# Taking a leap and trusting this boy today



## Poodlerunner (Jul 4, 2014)

He is going to have a ball and be so happy to be one of the big kids. I'm betting on him.

pr


----------



## MiniPoo (Mar 6, 2014)

I wish you luck. Javelin is a good boy. I bet it will be fine.


----------



## TrixieTreasure (May 24, 2015)

5 hrs isn't too long. I bet he'll do just fine and will make his mom proud.


----------



## Beaches (Jan 25, 2014)

He'll be a good boy Catherine. We're betting on Javvy!


----------



## PoodleRick (Mar 18, 2013)

Is it possible to look so innocent while at the same time planning something?


----------



## ericwd9 (Jun 13, 2014)

Looks very innocent to me. Just like Gracie at that age. Hmmmm can he get to the toilet paper?
Eric


----------



## N2Mischief (Dec 3, 2012)

My bet is on him being flawless!

* **AIM OF THE EXERCISE**
Write the next few replies in the forum thread about trusting Javelin alone today, picking up after the last post shown.

* **ENTRIES SHOWN**
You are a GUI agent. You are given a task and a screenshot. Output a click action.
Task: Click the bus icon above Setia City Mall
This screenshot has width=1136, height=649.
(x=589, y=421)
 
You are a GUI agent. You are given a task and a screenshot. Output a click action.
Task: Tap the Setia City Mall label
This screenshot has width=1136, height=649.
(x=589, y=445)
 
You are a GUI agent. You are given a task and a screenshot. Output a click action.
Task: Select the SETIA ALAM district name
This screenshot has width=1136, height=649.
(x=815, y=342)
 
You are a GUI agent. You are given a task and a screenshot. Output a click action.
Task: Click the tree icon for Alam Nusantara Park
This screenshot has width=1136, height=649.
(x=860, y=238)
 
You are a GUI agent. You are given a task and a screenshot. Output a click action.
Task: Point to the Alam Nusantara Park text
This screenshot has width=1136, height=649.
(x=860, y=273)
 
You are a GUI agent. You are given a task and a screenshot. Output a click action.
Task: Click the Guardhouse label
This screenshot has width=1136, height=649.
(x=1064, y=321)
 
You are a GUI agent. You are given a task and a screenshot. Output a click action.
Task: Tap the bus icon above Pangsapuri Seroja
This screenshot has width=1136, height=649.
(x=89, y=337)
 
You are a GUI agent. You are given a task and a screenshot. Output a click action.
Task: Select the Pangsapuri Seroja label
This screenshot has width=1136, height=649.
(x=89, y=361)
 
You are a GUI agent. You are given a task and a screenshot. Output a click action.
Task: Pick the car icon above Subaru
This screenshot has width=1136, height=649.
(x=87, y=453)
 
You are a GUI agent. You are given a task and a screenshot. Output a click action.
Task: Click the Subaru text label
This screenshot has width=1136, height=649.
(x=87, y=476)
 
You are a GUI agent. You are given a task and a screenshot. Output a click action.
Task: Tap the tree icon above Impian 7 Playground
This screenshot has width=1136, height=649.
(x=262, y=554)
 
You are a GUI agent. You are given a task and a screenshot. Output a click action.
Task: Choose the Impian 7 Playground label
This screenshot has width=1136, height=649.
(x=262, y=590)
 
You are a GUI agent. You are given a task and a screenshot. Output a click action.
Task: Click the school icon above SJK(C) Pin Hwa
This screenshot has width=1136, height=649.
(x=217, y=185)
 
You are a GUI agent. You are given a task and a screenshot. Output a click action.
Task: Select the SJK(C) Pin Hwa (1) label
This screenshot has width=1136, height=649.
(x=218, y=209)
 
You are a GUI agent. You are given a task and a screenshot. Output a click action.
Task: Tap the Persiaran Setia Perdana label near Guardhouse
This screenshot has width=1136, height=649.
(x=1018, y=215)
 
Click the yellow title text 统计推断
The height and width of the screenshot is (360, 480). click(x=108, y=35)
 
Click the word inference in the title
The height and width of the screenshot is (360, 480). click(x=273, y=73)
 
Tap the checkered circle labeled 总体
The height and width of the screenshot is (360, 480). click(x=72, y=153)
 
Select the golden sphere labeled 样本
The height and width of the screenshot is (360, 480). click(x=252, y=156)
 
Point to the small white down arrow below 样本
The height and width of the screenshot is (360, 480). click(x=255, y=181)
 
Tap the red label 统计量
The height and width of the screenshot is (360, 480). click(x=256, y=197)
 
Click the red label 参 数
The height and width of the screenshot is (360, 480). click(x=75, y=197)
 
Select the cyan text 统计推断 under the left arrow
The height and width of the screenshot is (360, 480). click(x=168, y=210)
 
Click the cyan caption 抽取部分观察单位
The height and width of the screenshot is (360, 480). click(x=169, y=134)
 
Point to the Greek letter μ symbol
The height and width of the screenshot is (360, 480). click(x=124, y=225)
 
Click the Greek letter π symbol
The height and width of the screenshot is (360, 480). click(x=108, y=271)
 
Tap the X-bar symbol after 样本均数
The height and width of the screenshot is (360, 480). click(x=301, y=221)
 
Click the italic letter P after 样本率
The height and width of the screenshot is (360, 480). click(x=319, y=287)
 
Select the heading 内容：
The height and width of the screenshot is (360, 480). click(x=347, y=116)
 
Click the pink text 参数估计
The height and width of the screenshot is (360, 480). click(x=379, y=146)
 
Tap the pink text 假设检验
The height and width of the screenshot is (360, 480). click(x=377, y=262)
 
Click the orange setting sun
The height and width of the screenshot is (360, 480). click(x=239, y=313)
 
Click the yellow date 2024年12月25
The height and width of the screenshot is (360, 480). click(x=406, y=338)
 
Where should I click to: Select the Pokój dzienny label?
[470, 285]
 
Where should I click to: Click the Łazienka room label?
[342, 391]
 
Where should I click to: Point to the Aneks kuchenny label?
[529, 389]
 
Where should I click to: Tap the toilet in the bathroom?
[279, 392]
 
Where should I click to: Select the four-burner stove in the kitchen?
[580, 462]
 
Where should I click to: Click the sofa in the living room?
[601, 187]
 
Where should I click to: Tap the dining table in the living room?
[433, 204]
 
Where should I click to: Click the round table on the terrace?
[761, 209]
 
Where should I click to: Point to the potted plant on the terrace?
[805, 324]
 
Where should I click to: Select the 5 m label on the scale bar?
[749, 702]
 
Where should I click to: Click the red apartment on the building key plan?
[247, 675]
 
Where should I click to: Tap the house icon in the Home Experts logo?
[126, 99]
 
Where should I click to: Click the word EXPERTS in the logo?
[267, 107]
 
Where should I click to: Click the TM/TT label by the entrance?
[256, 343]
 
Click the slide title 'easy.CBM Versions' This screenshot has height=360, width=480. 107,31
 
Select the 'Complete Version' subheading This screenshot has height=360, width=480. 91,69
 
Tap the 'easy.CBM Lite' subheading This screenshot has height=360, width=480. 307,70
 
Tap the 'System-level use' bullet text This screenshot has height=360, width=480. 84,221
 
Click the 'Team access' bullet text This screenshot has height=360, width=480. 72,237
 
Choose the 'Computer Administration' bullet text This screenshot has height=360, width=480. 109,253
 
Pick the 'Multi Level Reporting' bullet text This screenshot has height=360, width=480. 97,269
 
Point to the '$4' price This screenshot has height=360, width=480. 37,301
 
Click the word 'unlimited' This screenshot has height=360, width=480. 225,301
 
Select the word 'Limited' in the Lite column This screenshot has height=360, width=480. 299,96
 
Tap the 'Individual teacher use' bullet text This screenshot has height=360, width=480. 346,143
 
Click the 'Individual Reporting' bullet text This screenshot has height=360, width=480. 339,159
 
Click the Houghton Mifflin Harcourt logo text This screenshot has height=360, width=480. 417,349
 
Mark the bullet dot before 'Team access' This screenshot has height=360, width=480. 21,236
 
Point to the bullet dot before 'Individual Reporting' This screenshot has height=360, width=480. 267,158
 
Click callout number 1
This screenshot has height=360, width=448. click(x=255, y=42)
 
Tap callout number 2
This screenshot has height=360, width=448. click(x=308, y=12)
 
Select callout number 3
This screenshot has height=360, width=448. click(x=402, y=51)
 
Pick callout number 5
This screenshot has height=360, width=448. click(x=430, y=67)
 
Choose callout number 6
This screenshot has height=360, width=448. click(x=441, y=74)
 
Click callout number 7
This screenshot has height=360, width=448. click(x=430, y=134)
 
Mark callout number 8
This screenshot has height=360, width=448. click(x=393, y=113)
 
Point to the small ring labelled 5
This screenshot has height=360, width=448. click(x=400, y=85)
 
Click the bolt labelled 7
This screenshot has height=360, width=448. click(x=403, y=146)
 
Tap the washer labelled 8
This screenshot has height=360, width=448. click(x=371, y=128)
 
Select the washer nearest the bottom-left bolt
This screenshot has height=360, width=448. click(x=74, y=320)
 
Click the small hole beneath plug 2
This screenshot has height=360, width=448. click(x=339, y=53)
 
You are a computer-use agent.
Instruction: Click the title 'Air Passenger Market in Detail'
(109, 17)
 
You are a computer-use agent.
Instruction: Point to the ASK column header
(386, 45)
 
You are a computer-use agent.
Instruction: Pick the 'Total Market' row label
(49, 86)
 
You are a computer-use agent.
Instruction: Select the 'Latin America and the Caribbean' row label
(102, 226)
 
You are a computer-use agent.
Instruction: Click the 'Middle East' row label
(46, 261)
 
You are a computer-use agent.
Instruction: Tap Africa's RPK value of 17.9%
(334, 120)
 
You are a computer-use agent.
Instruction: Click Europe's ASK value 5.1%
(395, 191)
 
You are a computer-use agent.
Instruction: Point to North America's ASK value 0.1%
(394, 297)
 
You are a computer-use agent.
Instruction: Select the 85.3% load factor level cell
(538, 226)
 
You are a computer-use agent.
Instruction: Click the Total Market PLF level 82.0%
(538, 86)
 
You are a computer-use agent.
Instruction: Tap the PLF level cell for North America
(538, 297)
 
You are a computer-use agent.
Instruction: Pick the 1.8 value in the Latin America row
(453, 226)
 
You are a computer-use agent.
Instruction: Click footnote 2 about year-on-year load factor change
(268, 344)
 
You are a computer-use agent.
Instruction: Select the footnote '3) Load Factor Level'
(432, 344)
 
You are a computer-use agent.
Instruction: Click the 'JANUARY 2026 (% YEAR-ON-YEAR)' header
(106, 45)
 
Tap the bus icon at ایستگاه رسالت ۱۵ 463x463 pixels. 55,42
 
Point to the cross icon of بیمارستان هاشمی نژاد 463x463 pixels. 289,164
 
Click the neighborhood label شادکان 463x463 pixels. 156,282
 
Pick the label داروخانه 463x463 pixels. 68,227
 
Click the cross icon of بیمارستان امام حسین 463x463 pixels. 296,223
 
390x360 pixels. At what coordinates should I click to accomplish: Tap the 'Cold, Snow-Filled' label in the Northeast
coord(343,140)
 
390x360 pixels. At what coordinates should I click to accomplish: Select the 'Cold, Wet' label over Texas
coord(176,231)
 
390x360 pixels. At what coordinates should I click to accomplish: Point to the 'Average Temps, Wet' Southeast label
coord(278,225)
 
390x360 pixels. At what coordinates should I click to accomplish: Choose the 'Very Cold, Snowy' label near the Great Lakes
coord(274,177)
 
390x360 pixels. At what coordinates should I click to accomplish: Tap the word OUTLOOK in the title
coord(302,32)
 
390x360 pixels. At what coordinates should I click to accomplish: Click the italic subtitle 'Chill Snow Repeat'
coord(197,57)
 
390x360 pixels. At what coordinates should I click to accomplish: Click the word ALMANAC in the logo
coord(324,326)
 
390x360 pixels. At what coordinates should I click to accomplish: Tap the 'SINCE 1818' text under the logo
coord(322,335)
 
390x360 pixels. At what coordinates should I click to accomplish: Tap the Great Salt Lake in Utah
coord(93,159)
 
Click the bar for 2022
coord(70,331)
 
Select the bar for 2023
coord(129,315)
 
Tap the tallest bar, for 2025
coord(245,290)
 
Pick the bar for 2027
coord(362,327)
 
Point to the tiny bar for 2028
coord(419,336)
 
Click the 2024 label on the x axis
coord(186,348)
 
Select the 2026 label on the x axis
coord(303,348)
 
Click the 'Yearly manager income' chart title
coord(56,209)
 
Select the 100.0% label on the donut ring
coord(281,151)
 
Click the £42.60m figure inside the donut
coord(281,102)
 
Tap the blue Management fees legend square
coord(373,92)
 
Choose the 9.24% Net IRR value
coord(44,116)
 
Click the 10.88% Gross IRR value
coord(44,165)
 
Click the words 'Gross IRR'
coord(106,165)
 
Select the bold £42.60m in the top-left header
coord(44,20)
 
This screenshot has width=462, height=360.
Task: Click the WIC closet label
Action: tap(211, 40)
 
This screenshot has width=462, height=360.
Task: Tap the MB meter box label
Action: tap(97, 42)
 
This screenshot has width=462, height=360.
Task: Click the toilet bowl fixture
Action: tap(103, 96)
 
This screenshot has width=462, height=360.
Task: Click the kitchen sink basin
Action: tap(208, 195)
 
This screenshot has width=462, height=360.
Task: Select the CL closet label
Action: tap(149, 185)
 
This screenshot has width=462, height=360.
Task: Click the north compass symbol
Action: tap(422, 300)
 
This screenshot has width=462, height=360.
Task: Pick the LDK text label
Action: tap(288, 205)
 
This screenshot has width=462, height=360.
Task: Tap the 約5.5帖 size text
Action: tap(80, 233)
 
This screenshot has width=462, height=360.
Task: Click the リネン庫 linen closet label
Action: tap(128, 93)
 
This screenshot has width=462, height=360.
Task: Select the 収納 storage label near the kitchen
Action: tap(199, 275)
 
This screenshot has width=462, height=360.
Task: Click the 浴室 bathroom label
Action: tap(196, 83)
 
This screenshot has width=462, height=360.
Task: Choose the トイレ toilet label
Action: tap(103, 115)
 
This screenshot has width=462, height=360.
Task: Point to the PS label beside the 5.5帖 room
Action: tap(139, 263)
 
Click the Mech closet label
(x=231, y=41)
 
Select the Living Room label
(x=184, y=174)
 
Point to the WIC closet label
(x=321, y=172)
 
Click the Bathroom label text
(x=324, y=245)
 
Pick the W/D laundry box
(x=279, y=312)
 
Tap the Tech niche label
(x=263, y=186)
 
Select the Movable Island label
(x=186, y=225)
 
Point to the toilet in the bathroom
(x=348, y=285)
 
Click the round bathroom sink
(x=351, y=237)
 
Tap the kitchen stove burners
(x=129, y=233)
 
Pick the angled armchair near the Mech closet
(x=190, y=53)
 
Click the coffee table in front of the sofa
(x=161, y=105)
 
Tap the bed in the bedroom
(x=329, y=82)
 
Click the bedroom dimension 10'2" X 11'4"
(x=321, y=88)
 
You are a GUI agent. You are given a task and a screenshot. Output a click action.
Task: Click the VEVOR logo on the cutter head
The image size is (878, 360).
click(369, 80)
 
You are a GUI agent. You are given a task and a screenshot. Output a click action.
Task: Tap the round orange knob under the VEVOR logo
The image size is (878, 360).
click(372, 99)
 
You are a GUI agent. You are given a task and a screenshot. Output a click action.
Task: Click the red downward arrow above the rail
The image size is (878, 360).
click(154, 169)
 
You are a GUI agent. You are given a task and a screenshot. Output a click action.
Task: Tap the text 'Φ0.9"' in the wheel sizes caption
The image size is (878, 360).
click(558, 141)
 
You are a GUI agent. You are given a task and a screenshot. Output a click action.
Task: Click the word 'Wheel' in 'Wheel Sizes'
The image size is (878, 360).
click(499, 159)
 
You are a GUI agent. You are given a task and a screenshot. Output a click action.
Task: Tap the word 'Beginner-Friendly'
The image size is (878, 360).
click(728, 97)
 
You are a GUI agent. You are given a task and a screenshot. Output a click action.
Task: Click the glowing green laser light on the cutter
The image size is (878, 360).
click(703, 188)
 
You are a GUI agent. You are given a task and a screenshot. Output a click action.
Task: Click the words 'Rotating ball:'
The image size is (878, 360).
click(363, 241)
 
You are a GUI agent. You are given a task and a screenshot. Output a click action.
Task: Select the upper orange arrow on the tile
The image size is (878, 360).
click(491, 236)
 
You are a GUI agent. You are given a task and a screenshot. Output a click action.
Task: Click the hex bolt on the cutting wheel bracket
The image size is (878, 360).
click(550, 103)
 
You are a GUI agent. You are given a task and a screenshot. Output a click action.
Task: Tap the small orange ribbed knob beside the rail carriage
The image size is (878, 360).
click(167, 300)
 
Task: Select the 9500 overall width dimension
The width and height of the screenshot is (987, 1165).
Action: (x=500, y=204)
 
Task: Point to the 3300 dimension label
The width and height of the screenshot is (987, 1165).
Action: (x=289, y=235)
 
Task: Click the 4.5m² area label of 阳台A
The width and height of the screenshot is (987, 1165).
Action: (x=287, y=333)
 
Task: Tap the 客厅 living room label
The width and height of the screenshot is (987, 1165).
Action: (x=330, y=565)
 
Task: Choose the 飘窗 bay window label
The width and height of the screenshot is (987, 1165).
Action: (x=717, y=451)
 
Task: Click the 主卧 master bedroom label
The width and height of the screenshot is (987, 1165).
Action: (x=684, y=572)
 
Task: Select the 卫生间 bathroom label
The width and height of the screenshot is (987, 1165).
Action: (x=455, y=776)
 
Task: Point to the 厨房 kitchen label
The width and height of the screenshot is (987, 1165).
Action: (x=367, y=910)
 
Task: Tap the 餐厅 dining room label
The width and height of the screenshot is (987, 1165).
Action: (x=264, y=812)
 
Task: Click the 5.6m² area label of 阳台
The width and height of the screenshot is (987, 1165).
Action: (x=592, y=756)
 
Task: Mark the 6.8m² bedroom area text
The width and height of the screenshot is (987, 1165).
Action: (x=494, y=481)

* **ANSWER TO THIS TASK**
Can't wait to hear how he does!


----------



## marialydia (Nov 23, 2013)

Dear Javelin

We heard that you stayed at home loose with Lily and Peeves and are wondering how it went. We hope you did not get into trouble.

Pericles: I'm not allowed to stay out when Mama goes out for longer than a few minutes, because I want to play with Jupiter. Sometimes he does play but not as long as I would like. I don't mind my crate, it's comfy. But Javelin you are lucky! 

Jupiter: I like to lie on the carpet and sometimes on the big bed. It's good to sleep. But Pericles can be a pest.


----------



## lily cd re (Jul 23, 2012)

Well, Javelin got a break today. BF has been looking to make a job change and worked out his new position last week. He gave his two weeks notice today and his boss said he could take his leave today since it is a very slow time of year for them. He was home before I left. We now have this week and next week with stay at home dad, then we will have the gang on their own.


----------



## Mfmst (Jun 18, 2014)

That really did work out well. BF can relax a bit before starting his new job and the dogs will be so pleased to have his company.


----------



## lily cd re (Jul 23, 2012)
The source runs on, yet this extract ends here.